Thus, NSs used in SS-CAPTCHA should not appear often on the Internet. Such sentences can be extracted from paper media (e.g., newspapers, magazines, and books), which are periodically updated. Moreover, natural and formal sentences uttered by announcers in news shows are expected to be extracted with voice recognition software in the future. This paper does not explore reliable ways of collecting NSs but leaves this challenge for future work.

3) Sentence validation A human sometimes creates strange sentences for other

people. Likewise, a machine translator sometimes generates natural sentences for humans. That is, NSs created by humans are not always natural for us while GSs generated by a machine translator do not always make humans feel as though something is wrong. In this way, inappropriate NSs or GSs may be occasionally produced. If such NSs and GSs are used in a test of SS-CAPTCHA, a human user will be confused.

Therefore, newly created NSs and GSs are not used as CAPTCHA tests in SS-CAPTCHA immediately after acquisition. Such sentences (newly created NSs and GSs) are used as candidate sentences. We refer to these newly created NSs and GSs as Candidate NSs (CNSs) and Candidate GSs (CGSs). The CNS and the CGS should be checked whether the CNS and CGS are appropriate as an NS and a GS in SS-CAPTCHA. Sentences confirmed to be appropriate NSs or GSs for CAPTCHA tests are referred to as True NSs (TNSs) and True GSs (TGSs).

In SS-CAPTCHA, four types of sentences (TNS, TGS, CNS, and CGS) are displayed in a CAPTCHA test at a time.
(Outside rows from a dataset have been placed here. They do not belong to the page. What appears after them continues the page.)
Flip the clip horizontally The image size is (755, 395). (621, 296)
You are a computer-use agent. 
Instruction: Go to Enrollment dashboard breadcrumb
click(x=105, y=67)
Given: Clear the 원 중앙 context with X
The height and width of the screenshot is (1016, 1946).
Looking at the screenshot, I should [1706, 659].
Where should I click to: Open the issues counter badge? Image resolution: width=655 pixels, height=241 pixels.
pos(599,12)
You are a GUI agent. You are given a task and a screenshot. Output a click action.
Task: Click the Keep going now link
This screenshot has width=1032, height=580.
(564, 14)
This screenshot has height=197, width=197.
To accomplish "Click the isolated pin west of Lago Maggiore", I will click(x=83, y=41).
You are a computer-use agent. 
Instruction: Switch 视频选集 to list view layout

The TNS and TGS work as the Turing test to tell humans and computers apart, by checking whether users can distinguish a TNS from a TGS. If CNSs and CGSs are selected by a user who has been certified to be human according to the selection of TNS, these sentences are likely to be natural sentences that do not make humans feel as though something is wrong. Then, such CNSs and CGSs can be used as future TNSs. Likewise, CNSs and CGSs not selected by users who have been certified to be humans are likely to be garbage sentences that make them feel as though something is wrong. Then, such CNSs and CGSs can be used as future TGSs. The more human users verify each CNS or CGS, the more appropriate a TNS and a TGS will be as an NS and a GS.

IV. POSSIBLE ATTACKS AGAINST SS-CAPTCHA In this section, we introduce two possible attacks against

SS-CAPTCHA. We then discuss the seriousness of these attacks and countermeasures against them.

A. Convergence Analysis Attack 1) Convergence of results of machine translation

Let T be a function that translates an input sentence into another language (e.g., Japanese to English). Here, R is a function that re-translates the translated sentence into its original language (e.g., English to Japanese). Consequently, we

have a function, F=R(T(S)), which is a composite function of the form.

Now, let S1 be a sentence that is expressed in Japanese. Then, we can obtain S2=F(S1), which is a machine-translated Japanese sentence with function F and S2. Likewise, S3=F(S2) can be obtained with function F and S2. We can observe that F(Si+1) equals F(Si) after C repetitions of this process (i=C). C is the number of repetitions that function F is applied until F(Si+1) equals F(Si). Here, C is sentence dependent. We investigate the tendencies of C.

Figure 8. Histgram of C

Fig. 8 is a histogram of C that is obtained by applying an NS collected in advance to function F until F(Si+1) equals F(Si). The S1 used for this analysis were natural sentences which obtained by extracting sentences of adequate length (11–58 characters) from a Japanese newspaper and a book. Two hundred sentences each were extracted from the newspaper and book. We focused on Japanese as the language for pre-translated sentences and English as that for post-translated sentences and used a free translator, which is available on the Internet [9].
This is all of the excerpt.